Social hospitality and spiritual hospitality: Welcoming and listening to God’s word.
July 21 2019: Sixteenth Sunday in Ordinary Time.
A Jewish proverb says, “Hospitality is one form of worship.”
And another proverb adds, “It is a sin against hospitality to open the doors
and shut up the countenance.”
Heb 13:2 says, “Do not neglect to show hospitality to
strangers, for by so doing some people have entertained angels without knowing
it.” By definition, from the Cambridge Dictionary, we
call hospitality the act of being friendly and welcoming to guests and visitors.
It is an act of kindness and friendly behavior. Hospitality is the quality or
disposition of receiving and treating guests and strangers in a warm friendly
and generous way. Some peoples, some cultures, or ethnical groups and countries
are known for their great sense of hospitality, while others are treated as not
hospitable or lacking of that virtue.
Hospitality, therefore is a virtue which opens us to others.
That virtue, not only profits to guests and strangers, but it always produces consequences
of blessings and great rewards to those who practice it. Because, an act of
generous welcoming is never at lost. We are all, in one way or another stranger
or will be stranger in some places. The quality we show to others will always be
returned to us.
Today's liturgy is a hymn to social hospitality and
spiritual hospitality, that is, welcoming the stranger and listening generously
to the word of God. In the first reading we are given to see the hospitality of
Abraham and Sarah to the three men who were passing by the terebinth of Mamre.
Abraham shows them a gratuitous hospitality inviting them to stop over and
refresh before carrying on their journey. That, somewhat, simple gesture of
Abraham will be rewarded with a promise, “I will surely return to you about
this time next year, and Sarah will then have a son.”
We read that, every act of generosity we put, every sign of
kindness and hospitality we give to the neighbor does not go unseen by God. It will
always be rewarded. Because hospitality is the passport to eternity.
The Gospel will emphasize the more this teaching on
hospitality and bring it to another dimension associating it to the need of
listening to God: Spiritual Hospitality. We hear about welcoming and listening
incarnated by two characters, Martha and Mary. Through this extract of Luke, we
read that the virtue hospitality and the virtue of listening as two sisters.
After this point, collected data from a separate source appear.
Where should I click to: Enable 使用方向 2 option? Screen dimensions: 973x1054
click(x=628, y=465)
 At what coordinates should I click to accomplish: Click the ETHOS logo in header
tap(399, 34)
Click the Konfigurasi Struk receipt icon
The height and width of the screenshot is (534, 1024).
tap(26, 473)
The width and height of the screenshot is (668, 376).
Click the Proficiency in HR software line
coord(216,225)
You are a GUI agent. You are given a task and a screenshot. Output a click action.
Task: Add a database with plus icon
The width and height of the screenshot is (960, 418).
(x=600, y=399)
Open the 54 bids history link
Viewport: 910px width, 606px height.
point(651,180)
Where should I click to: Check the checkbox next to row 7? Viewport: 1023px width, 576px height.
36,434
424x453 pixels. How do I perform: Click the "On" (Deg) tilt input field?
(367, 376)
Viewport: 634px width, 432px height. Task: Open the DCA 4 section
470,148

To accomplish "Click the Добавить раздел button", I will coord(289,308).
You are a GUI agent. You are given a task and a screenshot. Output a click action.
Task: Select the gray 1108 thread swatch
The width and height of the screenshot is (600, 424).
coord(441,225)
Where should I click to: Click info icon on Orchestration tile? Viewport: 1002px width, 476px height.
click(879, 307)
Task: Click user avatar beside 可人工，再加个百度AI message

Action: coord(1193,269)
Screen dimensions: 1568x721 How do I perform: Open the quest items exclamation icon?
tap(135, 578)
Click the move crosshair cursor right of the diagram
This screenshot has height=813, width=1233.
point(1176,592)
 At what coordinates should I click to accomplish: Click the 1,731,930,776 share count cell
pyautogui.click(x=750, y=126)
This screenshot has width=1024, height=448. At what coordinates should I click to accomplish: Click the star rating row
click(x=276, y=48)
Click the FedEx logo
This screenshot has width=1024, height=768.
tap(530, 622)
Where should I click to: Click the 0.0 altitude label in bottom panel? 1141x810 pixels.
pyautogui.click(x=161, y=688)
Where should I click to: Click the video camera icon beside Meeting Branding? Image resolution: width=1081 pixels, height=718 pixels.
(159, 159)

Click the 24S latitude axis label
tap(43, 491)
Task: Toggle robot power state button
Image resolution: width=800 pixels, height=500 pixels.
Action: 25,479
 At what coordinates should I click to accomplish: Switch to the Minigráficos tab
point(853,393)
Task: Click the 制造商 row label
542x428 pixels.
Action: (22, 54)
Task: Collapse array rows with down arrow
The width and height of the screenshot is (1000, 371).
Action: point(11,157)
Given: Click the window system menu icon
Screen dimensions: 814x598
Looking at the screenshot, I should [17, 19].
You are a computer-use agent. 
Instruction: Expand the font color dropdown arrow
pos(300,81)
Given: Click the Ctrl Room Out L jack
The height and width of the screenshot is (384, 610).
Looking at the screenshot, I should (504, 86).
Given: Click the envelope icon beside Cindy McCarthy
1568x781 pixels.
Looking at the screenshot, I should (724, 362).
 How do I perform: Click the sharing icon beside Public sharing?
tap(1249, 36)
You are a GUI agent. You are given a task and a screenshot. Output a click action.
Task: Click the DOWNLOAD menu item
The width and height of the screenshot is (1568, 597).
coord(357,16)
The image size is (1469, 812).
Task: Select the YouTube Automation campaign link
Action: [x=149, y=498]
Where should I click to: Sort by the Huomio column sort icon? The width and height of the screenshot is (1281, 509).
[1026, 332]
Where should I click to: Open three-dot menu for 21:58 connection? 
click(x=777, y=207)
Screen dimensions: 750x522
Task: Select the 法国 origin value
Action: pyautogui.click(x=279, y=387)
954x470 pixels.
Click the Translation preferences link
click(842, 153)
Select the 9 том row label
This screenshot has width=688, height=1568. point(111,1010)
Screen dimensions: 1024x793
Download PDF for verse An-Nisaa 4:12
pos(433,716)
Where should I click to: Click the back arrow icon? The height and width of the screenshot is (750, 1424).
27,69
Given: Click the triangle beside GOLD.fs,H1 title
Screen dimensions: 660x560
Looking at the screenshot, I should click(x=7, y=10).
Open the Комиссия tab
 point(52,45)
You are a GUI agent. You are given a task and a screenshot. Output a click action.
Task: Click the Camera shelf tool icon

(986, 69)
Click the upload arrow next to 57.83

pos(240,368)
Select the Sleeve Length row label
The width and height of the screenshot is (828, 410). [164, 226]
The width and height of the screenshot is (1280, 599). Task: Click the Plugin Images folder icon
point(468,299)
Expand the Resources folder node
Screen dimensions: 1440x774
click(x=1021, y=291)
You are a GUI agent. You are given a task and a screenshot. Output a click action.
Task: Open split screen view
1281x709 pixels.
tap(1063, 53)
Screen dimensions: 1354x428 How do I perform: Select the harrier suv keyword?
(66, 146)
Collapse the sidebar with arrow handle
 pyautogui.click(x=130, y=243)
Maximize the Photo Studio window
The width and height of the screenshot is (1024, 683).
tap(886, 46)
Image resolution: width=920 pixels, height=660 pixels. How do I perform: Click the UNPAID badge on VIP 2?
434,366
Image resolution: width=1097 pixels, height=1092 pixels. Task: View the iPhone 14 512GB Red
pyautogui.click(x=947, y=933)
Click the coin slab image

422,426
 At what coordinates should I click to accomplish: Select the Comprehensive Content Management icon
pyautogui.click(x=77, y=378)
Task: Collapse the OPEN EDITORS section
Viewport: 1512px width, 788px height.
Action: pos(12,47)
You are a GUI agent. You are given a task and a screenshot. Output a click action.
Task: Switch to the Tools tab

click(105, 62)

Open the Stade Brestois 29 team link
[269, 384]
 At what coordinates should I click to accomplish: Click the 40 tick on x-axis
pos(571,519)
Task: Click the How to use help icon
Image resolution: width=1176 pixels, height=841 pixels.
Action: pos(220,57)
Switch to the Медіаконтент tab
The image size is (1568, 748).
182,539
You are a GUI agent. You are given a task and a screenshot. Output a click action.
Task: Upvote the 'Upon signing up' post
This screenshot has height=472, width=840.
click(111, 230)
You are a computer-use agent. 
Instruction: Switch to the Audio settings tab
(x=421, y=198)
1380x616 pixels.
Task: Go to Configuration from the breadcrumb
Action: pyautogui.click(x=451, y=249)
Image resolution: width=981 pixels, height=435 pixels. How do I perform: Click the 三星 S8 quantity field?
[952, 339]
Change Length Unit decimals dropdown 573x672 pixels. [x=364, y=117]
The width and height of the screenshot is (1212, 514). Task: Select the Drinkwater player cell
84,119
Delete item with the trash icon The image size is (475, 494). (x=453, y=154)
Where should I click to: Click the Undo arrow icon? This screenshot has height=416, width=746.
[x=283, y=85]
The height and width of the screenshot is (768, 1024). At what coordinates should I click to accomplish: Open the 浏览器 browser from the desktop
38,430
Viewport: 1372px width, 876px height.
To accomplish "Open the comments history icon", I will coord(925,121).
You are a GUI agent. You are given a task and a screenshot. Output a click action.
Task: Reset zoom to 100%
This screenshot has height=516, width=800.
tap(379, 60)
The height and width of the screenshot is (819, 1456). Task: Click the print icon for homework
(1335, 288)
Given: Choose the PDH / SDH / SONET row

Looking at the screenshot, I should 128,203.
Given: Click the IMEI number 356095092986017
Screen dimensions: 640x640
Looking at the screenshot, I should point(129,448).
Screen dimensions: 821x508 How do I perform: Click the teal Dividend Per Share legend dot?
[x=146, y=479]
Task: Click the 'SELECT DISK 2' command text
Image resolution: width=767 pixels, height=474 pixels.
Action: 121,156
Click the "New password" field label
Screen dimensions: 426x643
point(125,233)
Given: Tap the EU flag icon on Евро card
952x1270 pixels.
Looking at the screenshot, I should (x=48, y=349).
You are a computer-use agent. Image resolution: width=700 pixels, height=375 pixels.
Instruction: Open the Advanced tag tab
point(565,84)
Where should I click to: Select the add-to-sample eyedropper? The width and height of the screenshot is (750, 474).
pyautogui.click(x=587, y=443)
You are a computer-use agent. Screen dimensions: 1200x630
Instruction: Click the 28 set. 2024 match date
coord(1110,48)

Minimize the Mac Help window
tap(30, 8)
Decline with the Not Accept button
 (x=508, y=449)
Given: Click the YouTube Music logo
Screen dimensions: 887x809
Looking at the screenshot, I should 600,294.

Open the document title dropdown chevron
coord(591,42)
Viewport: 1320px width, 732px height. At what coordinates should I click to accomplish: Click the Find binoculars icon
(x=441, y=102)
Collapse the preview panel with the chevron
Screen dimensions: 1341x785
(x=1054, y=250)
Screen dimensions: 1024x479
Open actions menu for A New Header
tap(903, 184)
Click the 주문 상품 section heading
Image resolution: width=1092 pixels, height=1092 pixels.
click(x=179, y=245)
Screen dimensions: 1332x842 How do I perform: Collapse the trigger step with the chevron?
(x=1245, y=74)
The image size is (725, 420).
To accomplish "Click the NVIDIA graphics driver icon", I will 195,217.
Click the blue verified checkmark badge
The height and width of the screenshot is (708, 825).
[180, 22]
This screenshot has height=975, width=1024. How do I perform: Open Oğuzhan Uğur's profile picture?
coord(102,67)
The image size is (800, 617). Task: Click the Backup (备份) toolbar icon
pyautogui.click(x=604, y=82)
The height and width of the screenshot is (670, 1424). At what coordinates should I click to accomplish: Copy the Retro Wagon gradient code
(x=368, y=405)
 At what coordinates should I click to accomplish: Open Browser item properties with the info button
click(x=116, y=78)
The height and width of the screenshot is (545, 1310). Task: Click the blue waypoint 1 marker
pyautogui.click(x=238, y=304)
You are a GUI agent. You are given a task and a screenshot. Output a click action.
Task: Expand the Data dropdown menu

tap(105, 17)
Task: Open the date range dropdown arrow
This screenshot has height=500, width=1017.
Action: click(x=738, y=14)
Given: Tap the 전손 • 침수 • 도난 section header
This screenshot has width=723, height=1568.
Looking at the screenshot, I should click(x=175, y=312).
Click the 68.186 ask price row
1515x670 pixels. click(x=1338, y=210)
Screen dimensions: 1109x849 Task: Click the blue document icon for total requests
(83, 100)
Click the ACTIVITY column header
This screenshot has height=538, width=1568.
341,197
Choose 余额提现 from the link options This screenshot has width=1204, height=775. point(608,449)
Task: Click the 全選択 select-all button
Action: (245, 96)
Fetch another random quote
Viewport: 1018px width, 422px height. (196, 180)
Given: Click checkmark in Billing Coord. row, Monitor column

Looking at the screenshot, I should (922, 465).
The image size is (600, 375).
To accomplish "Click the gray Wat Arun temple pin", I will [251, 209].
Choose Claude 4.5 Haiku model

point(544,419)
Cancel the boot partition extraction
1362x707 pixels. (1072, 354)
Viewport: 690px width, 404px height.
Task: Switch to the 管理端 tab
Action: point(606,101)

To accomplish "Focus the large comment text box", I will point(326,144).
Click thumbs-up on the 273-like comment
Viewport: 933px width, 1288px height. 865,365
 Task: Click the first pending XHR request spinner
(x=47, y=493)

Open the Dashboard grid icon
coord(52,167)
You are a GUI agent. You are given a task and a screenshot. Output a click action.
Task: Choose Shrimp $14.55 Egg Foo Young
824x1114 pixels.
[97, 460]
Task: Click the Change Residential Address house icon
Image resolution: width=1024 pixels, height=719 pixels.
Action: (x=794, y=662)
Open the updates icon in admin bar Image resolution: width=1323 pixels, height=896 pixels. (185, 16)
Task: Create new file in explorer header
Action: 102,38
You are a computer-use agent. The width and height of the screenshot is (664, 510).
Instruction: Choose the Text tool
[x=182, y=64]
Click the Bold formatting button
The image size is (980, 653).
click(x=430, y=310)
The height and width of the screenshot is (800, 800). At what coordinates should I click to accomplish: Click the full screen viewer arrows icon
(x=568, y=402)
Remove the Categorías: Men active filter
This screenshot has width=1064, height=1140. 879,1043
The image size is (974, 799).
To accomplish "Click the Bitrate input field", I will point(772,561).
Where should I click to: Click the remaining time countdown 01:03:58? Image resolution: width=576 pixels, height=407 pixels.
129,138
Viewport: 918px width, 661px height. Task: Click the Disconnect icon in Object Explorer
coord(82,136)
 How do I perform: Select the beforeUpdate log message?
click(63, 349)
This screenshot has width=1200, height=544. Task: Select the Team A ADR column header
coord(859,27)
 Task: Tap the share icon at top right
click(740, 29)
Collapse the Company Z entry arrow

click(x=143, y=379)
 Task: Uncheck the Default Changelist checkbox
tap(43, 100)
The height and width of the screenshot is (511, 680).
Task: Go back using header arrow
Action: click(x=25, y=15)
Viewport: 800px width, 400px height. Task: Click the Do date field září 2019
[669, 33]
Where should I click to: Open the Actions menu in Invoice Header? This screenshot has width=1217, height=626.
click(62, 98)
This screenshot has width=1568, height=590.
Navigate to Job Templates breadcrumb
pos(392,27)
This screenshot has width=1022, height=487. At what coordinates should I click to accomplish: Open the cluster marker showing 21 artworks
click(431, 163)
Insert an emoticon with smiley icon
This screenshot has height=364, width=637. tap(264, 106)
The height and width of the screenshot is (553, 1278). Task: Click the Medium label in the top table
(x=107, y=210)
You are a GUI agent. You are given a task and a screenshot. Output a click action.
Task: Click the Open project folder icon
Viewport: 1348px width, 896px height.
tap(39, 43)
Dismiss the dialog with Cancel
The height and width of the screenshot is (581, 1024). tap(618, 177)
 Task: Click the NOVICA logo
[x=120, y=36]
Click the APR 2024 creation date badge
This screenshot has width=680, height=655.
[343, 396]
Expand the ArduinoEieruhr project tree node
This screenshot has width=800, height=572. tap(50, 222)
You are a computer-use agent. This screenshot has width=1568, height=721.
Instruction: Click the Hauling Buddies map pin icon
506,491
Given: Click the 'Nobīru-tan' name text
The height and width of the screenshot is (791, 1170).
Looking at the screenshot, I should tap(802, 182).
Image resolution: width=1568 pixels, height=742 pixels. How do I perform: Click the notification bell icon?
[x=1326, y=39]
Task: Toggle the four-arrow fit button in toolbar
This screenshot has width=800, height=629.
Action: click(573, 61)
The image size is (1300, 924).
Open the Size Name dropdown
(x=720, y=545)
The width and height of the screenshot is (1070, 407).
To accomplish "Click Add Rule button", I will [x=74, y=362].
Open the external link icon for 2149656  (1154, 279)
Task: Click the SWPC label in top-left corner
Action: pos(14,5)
The context of the Gospel message: Jesus visits some of his great
friends, Mary and Martha. While one acts as a dutiful servant, busy in the
kitchen to give the best to their guest, the other plays the diligent student,
sitting at Jesus’ feet, listening to everything he says. When Martha came to
complain to the Lord, requesting him to instruct her sister to come and give
her a helping hand, the Lord answered, “Martha, Martha, you are anxious and
worried about many things. There is need of only one thing. Mary has chosen the better part and it will
not be taken from her.”
From first approach, one would think Jesus disregards the tiredness
of Martha. But actually, what Jesus means here is that, Martha should first let
herself be ministered by the Lord before she can efficiently minister for
him. The Lord does not reject neither
accuse Martha of doing what was not necessary. He rather calls upon her to set
priorities. As proof, after all, he and his followers will sit at the table
prepared by Martha and savor the fruit of her labor. Hospitality is well
practiced when we nurture it with faithful listening to the word of God.
This remark of Jesus to Martha leads us to put some other
relevant questions touching our living today. It is about setting priorities
and doing all things or everything at the proper time. We said ahead that
hospitality and faithful listening to the word of the Lord are two sisters
which go together, hand in hand. It is sad that many do not understand that
rightly. A great number of people do not go to church today or attend Sundays’ masses
because busy at work. They have no time to listen to the word of God neither to
read it by themselves. Their work has become so much important that it seems
substituting God. To them we can reformulate these remarks of Jesus to Martha, “you
are anxious and worried about many things. There is need of only one thing. Choose
the better part, find a room for the Lord in your life and it will not be taken
from you.”
Oppositely, in the other hand, as science says, every excess
is harmful. Other people, for the sake of being so much busy in the church have
no time to work. They are members of all the prayer groups and associations of
the Church. From Monday to Sunday they are in the church, 7/24. You do well to
be in the church and be a very pious and faithful server. But know that God
will not come to work on your behalf in order to pay your bills. The Lord is providence,
sure, but he will not always feed your family or provide for the education of
your children, neither love your wife or your husband on your behalf. You will
do well to give yourself time to work. It is all about finding a balance and
setting priorities; give the proper time to all things we do.
Martha does not oppose Mary, neither Mary does oppose
Martha. Give time to listen to the Lord and give also time to work. “Ora et Labora,”
that was the rule of monastic life. It has never been “Ora et ora et ora…” nor “Labora
et labora et labora.” Balance is the password to success and perfection.
Paul preaching to the Colossians in the second
reading talk about wisdom. That wisdom is that no one has ever reached
perfection only by praying, neither only through working. It is by praying and
working that we will build up the perfect statue of Christ.